We also remember Daphne Caruana Galizia: Controversial and crusading, Malta's most famous journalist Caruana Galizia was killed by a car bomb Monday afternoon. EU Confidential speaks with Paul Dallison and Harry Cooper, two POLITICO journalist who knew her, about her approach and Malta's often toxic political environment. Caruana Galizia was selected for the 2017 POLITICO28, a list of people shaping Europe.
From jail to justice commissioner: Barely 10 years ago, Vĕra Jourová was falsely accused of EU-related fraud and subject to pre-trial detention in the Czech Republic. The experience inspired her to retrain as a lawyer to learn about the system that wrongly imprisoned her: today she is the justice commissioner of the European Union and oversaw an EU directive guaranteeing the presumption of innocence.
Jourová says #MeToo: In a wide-ranging interview, Jourová reveals she had her own experience of sexual violence, calling on other victims to report the perpetrators and speak out to change prevailing cultures. "A lot of people in Europe think that beating women is a normal, kind of accepted, thing," she says. "We have to change the perception of society that this is something normal."
Do you have a #MeToo story to share about an incident?
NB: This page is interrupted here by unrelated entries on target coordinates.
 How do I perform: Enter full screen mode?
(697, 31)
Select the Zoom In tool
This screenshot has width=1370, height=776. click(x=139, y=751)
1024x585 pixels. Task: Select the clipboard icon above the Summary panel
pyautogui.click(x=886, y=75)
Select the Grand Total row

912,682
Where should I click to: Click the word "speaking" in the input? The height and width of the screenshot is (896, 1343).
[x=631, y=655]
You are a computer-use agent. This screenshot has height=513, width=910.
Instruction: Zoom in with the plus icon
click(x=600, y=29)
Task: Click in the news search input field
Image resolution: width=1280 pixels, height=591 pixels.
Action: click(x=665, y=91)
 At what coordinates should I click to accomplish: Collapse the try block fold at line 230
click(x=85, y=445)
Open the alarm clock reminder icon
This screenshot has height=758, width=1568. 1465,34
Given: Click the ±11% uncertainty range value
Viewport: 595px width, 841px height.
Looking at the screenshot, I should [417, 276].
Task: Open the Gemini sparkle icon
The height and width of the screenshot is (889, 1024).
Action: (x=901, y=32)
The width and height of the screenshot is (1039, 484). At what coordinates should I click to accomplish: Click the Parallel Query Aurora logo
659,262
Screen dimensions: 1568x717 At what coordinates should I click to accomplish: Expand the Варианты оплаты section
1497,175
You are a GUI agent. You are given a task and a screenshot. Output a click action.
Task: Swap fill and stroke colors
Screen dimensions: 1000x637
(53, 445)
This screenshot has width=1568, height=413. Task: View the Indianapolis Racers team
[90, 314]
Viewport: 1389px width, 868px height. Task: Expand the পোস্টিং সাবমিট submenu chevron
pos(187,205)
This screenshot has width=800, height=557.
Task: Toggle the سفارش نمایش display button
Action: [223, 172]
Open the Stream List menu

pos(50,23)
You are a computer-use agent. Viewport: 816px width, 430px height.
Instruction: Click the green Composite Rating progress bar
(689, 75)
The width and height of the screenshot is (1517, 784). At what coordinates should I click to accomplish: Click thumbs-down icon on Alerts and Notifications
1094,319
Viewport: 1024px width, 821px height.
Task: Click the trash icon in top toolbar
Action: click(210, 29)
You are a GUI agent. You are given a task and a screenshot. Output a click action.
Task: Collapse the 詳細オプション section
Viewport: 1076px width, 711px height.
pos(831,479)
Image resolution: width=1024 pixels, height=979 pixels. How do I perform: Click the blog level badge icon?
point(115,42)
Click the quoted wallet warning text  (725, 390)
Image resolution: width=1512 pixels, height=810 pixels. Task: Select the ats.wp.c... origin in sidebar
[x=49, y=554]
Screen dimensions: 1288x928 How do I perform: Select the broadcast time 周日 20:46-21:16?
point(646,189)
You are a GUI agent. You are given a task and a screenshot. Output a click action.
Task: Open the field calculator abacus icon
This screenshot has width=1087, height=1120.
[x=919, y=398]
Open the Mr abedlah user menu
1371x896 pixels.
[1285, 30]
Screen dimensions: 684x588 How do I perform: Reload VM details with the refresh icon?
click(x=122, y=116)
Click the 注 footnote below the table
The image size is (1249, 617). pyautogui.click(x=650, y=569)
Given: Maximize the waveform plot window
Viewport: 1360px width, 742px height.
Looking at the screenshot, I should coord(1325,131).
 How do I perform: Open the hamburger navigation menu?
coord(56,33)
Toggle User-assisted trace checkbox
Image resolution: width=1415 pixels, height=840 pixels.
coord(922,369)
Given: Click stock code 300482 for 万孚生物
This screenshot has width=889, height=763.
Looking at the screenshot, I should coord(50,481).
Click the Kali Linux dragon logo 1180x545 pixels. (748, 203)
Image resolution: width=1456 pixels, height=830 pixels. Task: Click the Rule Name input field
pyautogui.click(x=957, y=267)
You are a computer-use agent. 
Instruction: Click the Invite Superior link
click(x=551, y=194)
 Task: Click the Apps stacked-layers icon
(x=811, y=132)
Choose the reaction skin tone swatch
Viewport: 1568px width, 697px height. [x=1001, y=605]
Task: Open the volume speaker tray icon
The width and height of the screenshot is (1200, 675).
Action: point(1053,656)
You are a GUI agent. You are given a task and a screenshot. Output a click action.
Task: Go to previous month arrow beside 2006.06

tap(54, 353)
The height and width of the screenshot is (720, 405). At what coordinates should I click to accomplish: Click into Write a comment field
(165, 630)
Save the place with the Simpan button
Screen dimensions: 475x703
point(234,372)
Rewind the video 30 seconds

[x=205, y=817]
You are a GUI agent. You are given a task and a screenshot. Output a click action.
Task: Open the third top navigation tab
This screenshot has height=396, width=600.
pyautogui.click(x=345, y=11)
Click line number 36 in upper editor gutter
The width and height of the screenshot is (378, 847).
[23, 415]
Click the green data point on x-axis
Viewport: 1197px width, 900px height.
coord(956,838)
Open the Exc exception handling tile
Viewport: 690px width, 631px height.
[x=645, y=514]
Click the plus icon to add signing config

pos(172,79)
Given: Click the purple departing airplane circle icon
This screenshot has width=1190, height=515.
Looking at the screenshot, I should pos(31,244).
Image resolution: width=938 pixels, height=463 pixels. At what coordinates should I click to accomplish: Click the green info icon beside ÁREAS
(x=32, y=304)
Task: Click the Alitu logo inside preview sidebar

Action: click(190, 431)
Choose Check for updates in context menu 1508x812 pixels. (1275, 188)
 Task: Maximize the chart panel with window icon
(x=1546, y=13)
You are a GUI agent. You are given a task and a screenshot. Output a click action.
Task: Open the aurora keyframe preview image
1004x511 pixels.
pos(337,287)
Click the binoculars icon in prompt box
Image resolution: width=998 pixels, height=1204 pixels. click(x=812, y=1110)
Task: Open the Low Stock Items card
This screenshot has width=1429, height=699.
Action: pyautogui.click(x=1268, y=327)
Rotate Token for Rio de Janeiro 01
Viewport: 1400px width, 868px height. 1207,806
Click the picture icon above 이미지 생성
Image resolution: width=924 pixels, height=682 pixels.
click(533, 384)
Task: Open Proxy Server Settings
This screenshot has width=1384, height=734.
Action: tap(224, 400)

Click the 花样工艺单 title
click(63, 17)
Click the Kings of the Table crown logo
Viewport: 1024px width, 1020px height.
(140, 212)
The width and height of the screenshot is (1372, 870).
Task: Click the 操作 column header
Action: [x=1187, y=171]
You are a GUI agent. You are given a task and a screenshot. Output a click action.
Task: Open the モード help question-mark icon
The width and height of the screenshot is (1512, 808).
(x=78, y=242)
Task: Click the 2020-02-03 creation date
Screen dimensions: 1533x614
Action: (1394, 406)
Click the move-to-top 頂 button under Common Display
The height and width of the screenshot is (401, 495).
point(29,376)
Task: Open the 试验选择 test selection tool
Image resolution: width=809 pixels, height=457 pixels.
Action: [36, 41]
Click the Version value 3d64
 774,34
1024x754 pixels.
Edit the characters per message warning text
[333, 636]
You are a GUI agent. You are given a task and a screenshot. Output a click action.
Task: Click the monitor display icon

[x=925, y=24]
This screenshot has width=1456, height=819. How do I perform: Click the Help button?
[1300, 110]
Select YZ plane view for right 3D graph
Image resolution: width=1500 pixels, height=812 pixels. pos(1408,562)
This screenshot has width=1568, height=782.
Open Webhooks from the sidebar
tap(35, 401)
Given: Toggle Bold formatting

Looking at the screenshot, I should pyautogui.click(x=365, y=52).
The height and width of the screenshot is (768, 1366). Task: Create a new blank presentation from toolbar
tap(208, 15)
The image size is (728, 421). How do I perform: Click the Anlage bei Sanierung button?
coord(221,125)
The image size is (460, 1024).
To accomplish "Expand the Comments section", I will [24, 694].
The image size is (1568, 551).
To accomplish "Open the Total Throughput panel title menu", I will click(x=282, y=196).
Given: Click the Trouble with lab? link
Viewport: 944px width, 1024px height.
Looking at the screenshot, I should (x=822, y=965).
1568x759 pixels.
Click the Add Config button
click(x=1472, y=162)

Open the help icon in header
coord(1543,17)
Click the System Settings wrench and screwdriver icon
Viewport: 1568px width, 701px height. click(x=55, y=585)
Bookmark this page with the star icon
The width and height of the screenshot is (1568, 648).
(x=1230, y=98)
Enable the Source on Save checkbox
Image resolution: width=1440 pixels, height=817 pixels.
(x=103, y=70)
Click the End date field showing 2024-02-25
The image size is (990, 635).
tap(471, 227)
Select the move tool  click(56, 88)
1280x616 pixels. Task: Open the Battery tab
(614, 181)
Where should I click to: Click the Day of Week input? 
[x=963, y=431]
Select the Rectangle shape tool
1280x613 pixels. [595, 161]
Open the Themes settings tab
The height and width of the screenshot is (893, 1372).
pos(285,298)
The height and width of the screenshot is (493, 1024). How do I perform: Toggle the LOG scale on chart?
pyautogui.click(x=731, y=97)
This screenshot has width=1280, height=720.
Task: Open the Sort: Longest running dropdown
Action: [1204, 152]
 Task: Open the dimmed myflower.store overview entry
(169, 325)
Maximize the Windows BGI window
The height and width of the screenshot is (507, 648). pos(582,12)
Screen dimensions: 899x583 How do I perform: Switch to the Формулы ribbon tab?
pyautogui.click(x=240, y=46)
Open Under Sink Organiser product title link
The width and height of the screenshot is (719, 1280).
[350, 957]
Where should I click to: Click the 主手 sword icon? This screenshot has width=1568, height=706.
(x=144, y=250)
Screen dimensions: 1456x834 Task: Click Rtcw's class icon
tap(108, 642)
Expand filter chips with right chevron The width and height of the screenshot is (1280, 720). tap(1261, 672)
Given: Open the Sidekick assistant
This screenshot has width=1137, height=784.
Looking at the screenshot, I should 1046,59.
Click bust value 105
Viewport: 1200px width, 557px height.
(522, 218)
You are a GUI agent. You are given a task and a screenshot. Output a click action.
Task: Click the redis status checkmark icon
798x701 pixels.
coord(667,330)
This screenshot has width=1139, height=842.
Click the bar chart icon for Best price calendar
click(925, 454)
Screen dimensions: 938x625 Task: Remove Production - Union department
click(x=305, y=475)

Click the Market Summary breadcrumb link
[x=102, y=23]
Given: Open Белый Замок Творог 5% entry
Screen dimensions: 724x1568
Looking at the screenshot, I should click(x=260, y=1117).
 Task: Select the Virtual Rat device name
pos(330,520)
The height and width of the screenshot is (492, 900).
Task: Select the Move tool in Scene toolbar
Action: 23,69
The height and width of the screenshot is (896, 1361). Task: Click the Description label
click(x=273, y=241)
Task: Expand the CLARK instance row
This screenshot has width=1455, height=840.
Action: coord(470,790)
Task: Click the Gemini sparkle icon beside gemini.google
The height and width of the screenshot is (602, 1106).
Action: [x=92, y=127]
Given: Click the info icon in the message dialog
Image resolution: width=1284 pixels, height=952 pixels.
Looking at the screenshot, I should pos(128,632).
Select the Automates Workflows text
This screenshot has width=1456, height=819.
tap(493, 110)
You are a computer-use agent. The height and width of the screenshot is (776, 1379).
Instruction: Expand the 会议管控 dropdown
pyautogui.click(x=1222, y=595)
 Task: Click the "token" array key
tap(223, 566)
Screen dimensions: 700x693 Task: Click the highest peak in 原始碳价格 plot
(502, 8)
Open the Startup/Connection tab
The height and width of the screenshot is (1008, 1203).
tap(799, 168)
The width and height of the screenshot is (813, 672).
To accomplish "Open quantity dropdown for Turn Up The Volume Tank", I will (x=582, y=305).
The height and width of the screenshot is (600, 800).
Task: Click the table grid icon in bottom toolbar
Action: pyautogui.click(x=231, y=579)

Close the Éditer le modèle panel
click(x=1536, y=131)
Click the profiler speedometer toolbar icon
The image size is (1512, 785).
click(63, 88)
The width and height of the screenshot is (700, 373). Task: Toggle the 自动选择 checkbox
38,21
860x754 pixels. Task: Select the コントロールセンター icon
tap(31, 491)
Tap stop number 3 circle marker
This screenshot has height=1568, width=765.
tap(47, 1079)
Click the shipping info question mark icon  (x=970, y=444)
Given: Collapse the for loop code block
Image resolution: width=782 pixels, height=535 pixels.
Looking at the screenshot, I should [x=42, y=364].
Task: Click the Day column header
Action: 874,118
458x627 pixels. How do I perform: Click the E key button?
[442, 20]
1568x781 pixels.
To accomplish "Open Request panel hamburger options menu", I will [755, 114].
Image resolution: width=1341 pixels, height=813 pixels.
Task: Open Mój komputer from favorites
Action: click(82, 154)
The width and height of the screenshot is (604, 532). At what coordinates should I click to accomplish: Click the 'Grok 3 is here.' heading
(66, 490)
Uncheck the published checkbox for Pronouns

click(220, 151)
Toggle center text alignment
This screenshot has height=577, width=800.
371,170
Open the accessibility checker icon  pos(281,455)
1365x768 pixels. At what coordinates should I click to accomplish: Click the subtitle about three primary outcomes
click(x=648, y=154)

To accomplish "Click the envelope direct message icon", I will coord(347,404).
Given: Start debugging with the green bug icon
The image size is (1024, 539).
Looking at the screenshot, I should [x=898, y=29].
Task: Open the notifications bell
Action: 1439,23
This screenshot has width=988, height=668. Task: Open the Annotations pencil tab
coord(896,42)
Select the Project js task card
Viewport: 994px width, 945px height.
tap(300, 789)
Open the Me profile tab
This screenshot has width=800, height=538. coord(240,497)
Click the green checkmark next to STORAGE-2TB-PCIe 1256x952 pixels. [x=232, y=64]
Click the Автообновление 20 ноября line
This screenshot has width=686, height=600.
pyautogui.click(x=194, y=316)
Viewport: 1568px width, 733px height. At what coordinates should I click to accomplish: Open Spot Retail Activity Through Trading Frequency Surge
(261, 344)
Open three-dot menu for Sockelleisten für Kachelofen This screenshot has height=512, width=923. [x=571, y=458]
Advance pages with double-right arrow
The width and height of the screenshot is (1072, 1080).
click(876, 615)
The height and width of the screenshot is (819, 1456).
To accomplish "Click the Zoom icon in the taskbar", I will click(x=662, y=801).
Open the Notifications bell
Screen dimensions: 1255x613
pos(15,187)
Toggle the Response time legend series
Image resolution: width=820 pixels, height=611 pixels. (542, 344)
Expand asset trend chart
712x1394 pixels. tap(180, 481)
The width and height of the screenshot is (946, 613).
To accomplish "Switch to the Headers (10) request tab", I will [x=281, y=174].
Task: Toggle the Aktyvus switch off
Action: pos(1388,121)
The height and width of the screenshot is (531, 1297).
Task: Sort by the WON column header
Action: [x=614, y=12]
Email firstname.lastname@example.org in confidence so there can be a better understanding of sexual harassment and assault in Brussels.
Jourová also talks about Catalonia, Dieselgate, a plan to deliver a "New Deal for Consumers" and her efforts to take on multinational companies selling sub-standard food in Eastern Europe.
EU WTF moments of the week: First up, Theresa May's dine and dash Monday night in Brussels. Our panelists Lina Aburous and Ailbhe Finn discuss how we got to the point where May asked Jean-Claude Juncker for Brexit help. And of course, the Austrian election: Sebastian Kurz, 31, is set to become the EU's youngest leader, on the back of a populist campaign.
Catalan quandary: In our Dear POLITICO advice session, we hear from an MEP's assistant with a dilemma — how should he deal with a difference of opinion with his boss on Catalonia?